◆ **QUOTED PASSAGE**
++++++++++
2  Faculty of Pharmacy, University of Lisbon, Av. Prof. Gama Pinto, 1649-003 Lisboa, Portugal
3  University of Lausanne, 1015 Lausanne, Switzerland
Academic Editor: Jean Jacques Vanden Eynde

Abstract:

The emergence of resistance against to the first line anti-TB drugs, such as pyrazinamide, has led to the need for new approaches. One interesting approach is the use of prodrugs that often have showed improved biological activities over drugs with poor absorption or difficulty to cross membranes.

Previous studies demonstrate that weak acids like benzoic acid, present antimycobacterial activity, which increases at acidic pH. Moreover, esters of those acids revealed to be a viable alternative since they may diffuse more easily through the cell membranes. Previously we showed that mycobacteria can easily activate esters of benzoic acid by conversion to the corresponding acid.
++++++++++
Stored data
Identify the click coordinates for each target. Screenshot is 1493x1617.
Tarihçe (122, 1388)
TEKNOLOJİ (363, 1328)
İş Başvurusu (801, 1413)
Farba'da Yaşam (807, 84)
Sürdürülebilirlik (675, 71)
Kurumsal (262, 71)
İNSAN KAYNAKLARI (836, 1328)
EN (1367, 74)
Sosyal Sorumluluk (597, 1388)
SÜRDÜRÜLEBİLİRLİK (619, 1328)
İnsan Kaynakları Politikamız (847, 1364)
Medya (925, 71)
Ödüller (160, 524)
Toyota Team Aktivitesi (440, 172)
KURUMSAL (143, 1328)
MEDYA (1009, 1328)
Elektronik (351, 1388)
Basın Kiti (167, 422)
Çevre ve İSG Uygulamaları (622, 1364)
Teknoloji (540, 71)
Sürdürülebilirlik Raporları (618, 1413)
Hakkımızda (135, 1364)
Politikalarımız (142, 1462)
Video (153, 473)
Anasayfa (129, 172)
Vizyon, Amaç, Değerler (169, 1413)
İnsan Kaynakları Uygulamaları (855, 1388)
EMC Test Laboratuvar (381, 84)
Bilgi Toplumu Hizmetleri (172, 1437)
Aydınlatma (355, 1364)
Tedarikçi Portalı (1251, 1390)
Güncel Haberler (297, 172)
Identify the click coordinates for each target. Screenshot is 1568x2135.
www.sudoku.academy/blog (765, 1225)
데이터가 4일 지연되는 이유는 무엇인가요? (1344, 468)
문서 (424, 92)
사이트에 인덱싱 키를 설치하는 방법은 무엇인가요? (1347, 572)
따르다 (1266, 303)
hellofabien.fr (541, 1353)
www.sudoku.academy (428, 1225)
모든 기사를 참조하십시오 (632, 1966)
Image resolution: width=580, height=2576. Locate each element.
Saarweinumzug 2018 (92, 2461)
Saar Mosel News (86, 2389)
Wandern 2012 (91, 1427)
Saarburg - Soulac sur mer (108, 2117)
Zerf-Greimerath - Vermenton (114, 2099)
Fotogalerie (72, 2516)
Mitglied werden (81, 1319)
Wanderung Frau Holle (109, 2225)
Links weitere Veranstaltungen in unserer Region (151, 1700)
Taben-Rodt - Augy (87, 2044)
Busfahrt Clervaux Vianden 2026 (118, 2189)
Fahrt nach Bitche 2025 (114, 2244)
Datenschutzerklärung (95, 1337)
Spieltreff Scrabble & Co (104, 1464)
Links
++++++++++
◆ **BRIEF A**
Using the passage on anti-TB prodrugs, answer the following:
(i) Which first-line anti-TB drug does it name?
(ii) At what pH does the antimycobacterial activity of weak acids such as benzoic acid increase?
(iii) Into what do mycobacteria convert esters of benzoic acid?
◆ **BRIEF B**
Carry the passage on anti-TB prodrugs forward from its final sentence, in the same abstract style.

◆ **EXERCISE RESULT A**
(i) Pyrazinamide
(ii) Acidic pH
(iii) The corresponding acid

◆ **EXERCISE RESULT B**
Since Zhang postulated that the activity of the acids could be dependent on their pKa, we set up to synthesize a library of benzoates with different electron withdrawing groups (4-chloro, 2,6-dichloro, 4-nitro, 3,5 dinitro), to modulate pka and different alkoxy substituents (propyl, hexyl and phenyl) to modulate their lipophilicity. We tested the activity of the esters and the free acids against mycobacteria and the activation of the esters by mycobacterial enzymes. Since the benzoates must survive the transport phase, we also studied the stability of the compounds in buffer and in plasma.

We concluded that all the benzoates could be activated by mycobacterial enzymes and the esters presented higher activity than the corresponding free acids, with the nitrobenzoates, and specially the dinitrobenzoates, showing very interesting antitubercular activity that deserve further exploration. These results do not show a correlation between the activity and the pKa of the acids.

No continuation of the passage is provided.